[
https://issues.apache.org/jira/browse/AVRO-1208?page=com.atlassian.jira.plugin.system.issuetabpanels:comment-tabpanel&focusedCommentId=13603413#comment-13603413
]
Yin Huai commented on AVRO-1208:
--------------------------------
Here are some comparisons between RCFile and Trevni. I mainly focus on the data
reading.
Based on current implementations, RCFile and Trevni have three major
differences.
# The row group size in RCFile is configurable. Trevni uses a single row group
for a Trevni file (so applications need to horizontally partition the table to
multiple Trevni files, and the size of a Trevni file needs to be less than the
HDFS block size. Am i right?).
# When reading needed columns of a row group, RCFile loads these columns at
once. So, applications need to wait the I/O (on reading all needed columns in a
row group) before accessing any row in this row group. In a Trevni file, a
column is stored by many small blocks which are compression units. When Trevni
needs to read data from disks, applications only wait for Trevni to read a few
blocks before accessing a row.
# When reading needed columns of a row group, RCFile loads these columns in a
column by column fashion. For Trevni, applications need to decide how to read
needed columns. They can read data in a row by row fashion or in a column by
column fashion.
For a given table, applications need to set a suitable row group size for
RCFile. A small row group size will cause a small size of a column in a row
group (a column in a row group is stored contiguously). Many seeks will degrade
the performance of data reading (this is described in Trevni specification).

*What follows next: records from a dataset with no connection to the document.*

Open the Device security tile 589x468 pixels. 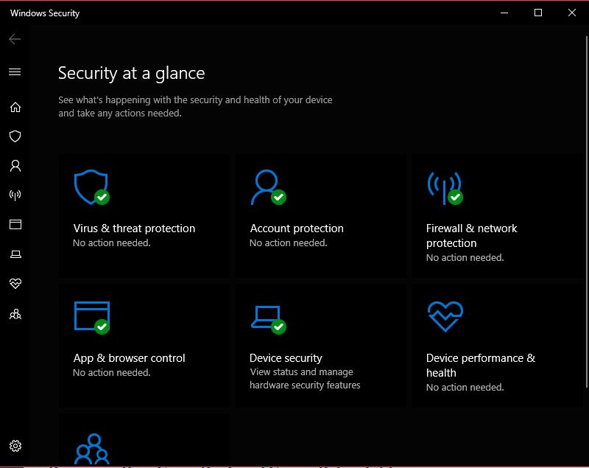[x=321, y=346]
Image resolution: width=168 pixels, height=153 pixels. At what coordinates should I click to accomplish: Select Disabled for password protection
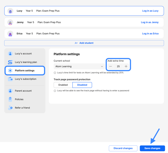[82, 85]
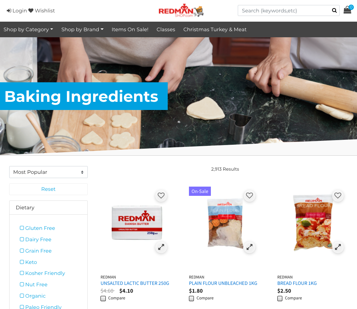Open Christmas Turkey & Meat menu item
This screenshot has width=357, height=309.
[215, 29]
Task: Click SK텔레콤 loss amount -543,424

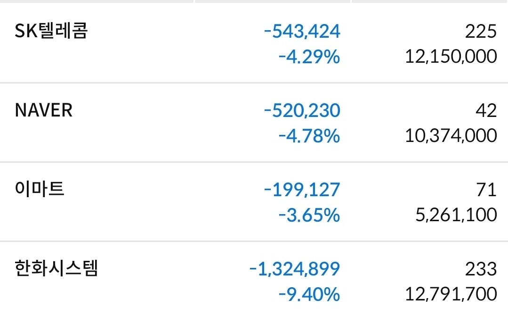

Also, a small row group size can cause a read buffer contain data from unneeded
columns and cause the OS readahead less effective (cannot asynchronous fetch
data from needed columns).
To overcome the low I/O efficiency of RCFile, a large row group size can be
used. However, RCFile needs to read all needed columns of a row group at once.
In this way, CPU and I/O may not be effectively overlapped (less benefit from
OS asynchronous readahead). Suppose that applications explicitly stores a table
to multiple RCFile files and every file has a single row group. When
applications process data in a file, it will be blocked until all needed data
is loaded from disks. In this example, we will first wait on I/O and then wait
on CPU.
For the third difference, a large row group size in RCFile imply a higher I/O
performance since all needed columns in a row group are read in a column by
column fashion. But for Trevni, since applications usually read data in needed
columns in a row by row fashion (seems AvroColumnReader reads data in a row by
row fashion, and Hive and Pig integration of Trevni relies on this reader), the
throughput of reading data stored in Trevni can be significantly degraded
(cased by unnecessary disk seeks).
> Improve Trevni's performance on row-oriented data access
> --------------------------------------------------------
>
> Key: AVRO-1208
> URL: https://issues.apache.org/jira/browse/AVRO-1208
> Project: Avro
> Issue Type: Improvement
> Affects Versions: 1.7.3
> Reporter: Yin Huai
> Assignee: Yin Huai
> Attachments: AVRO-1208.1.patch, AVRO-1208.2.patch
>
>
> Trevni uses an 64KB internal buffer to store values of a column. When
> accessing a column, it reads 64KB (if we do not consider compression and
> checksum) data from the storage layer. However, when the table is accessed in
> a row-oriented fashion (a entire row needs to be handed over to the upper
> layer), in the worst case (a full table scan and values of this table are all
> the same size), every 64KB data read can cause a seek.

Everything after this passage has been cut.